My rating: 5 of 5 stars
The last time I enjoyed a book of short stores as much as I did Strange Faces by Linda Hall, it was authored by Alice Munro.
Strange Faces has some similarities. Like the characters in Munro’s books, Hall’s are all ordinary people—housewives, mechanics, teachers. And like Munro’s tantalizing first lines, the beginnings of each story in Hall’s seven-story collection pulled me in so I wanted to read more.
“I’ve suspected for some time that I should go to the authorities about Lewis. Why haven’t I? Fear, I suppose. Even anonymous calls aren’t anonymous” – first lines of “Mad Scientist.”

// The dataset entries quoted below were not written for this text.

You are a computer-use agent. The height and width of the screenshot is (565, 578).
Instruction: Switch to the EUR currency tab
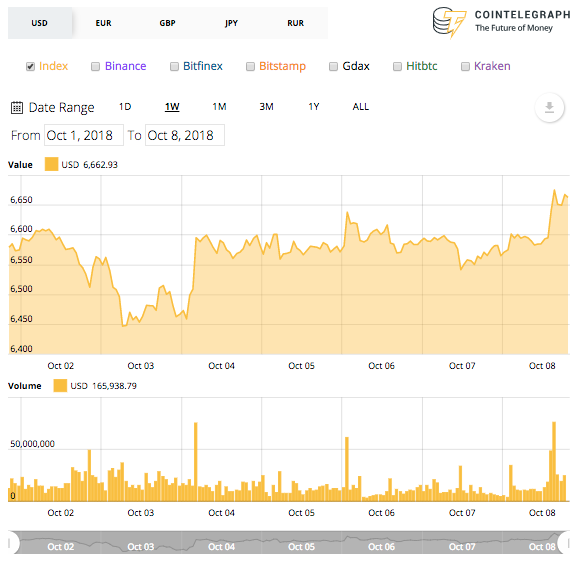point(104,23)
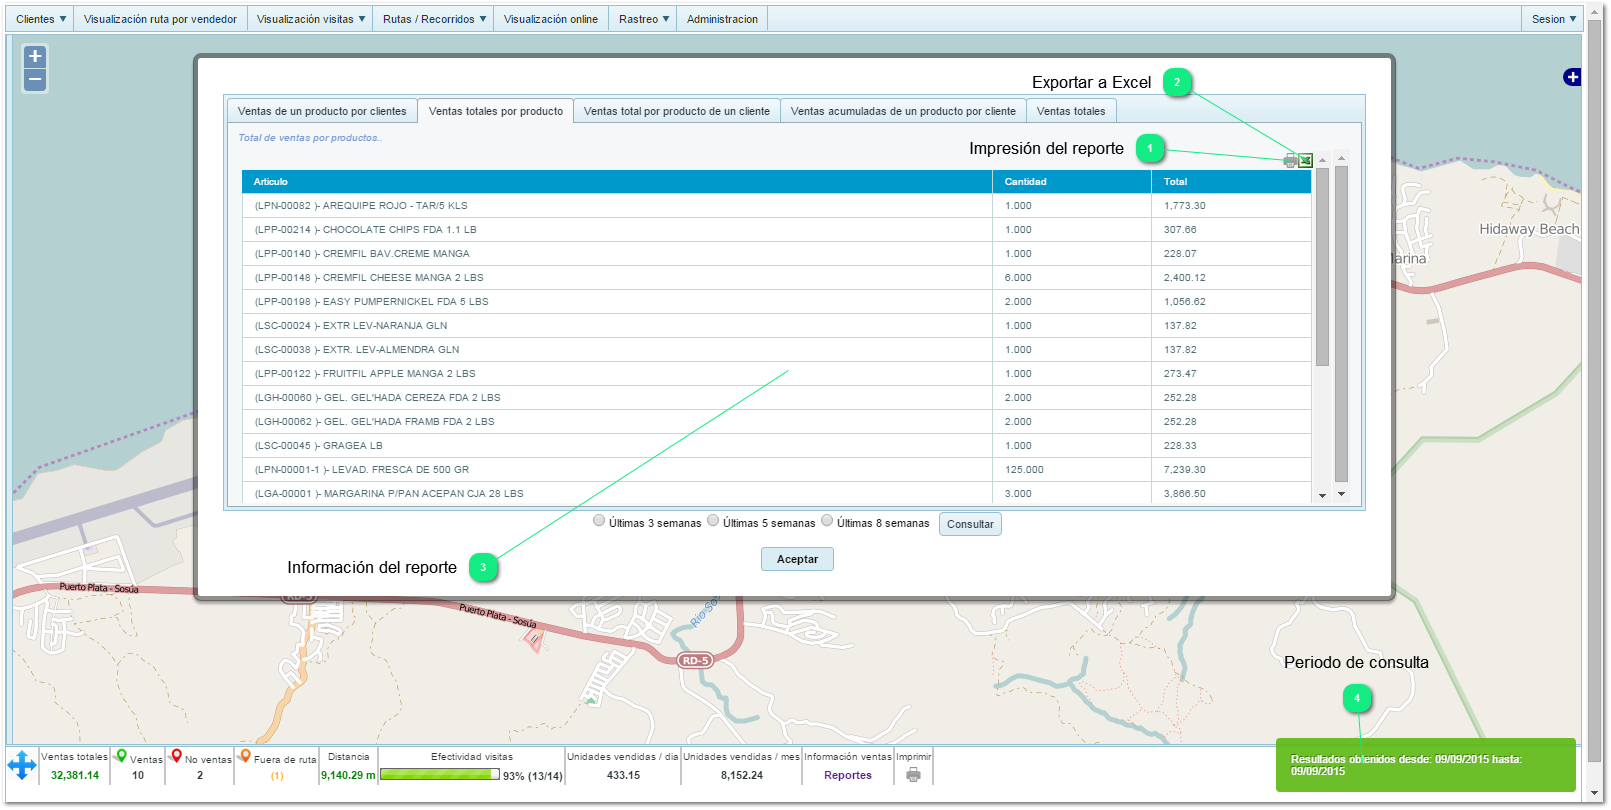
Task: Click the map zoom out minus button
Action: 35,80
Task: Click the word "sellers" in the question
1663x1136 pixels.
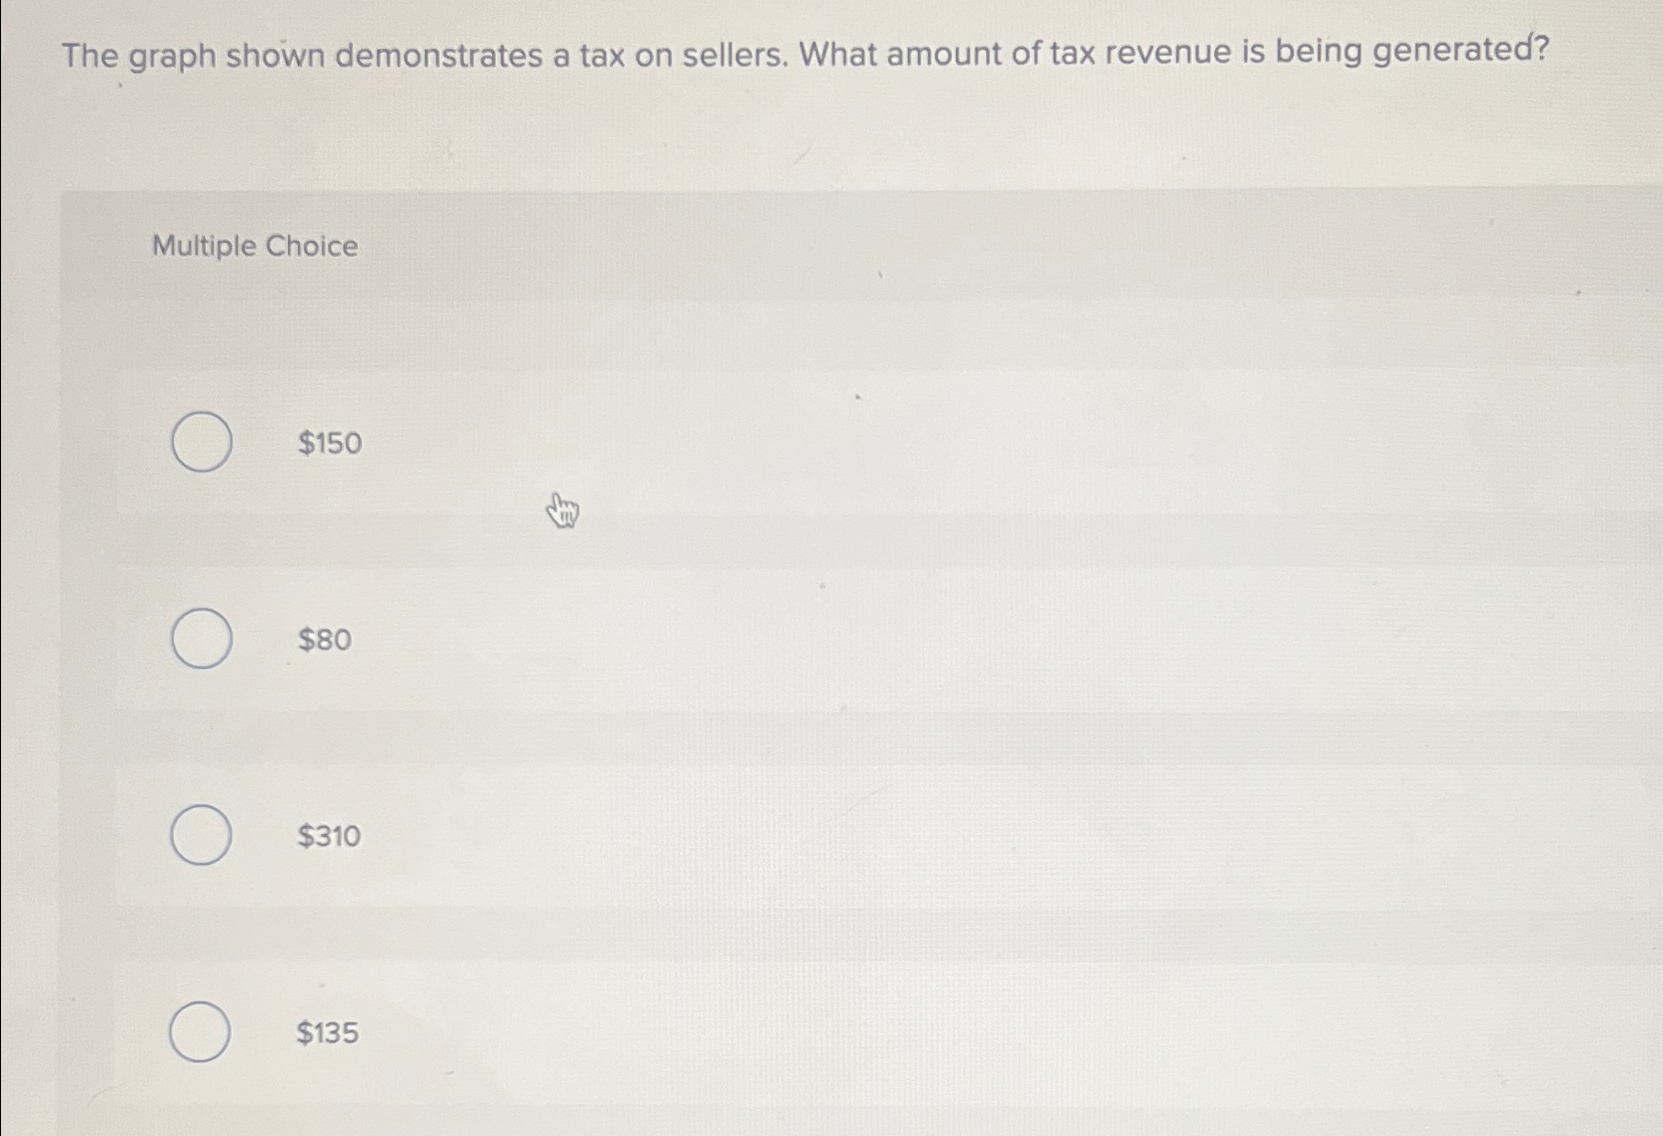Action: 736,54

“I’ve always been very protective of my sister. Even when she started killing people at her work” – first lines of “Weather Ladies.”
Such beginnings give us a taste of Hall’s cat-and-mouse game with the reader as we try to figure out: is this person reliable, wearing a white or black hat, is he/she even sane?
Most of these tales are dark. Through her characters Hall plumbs the depths of the human heart’s capacity for jealousy, fear, desire for revenge, rage at being deserted. Several stories speak about bullying. She asks ‘What if…?’ and then sees the matter through to its deadly conclusion. And so there’s murder and mayhem, but ever so genteelly disclosed.
Hall’s stories are full of homey but significant details and whiplash surprises—a very entertaining combination.
Great review, Violet! I enjoyed reading this book as well.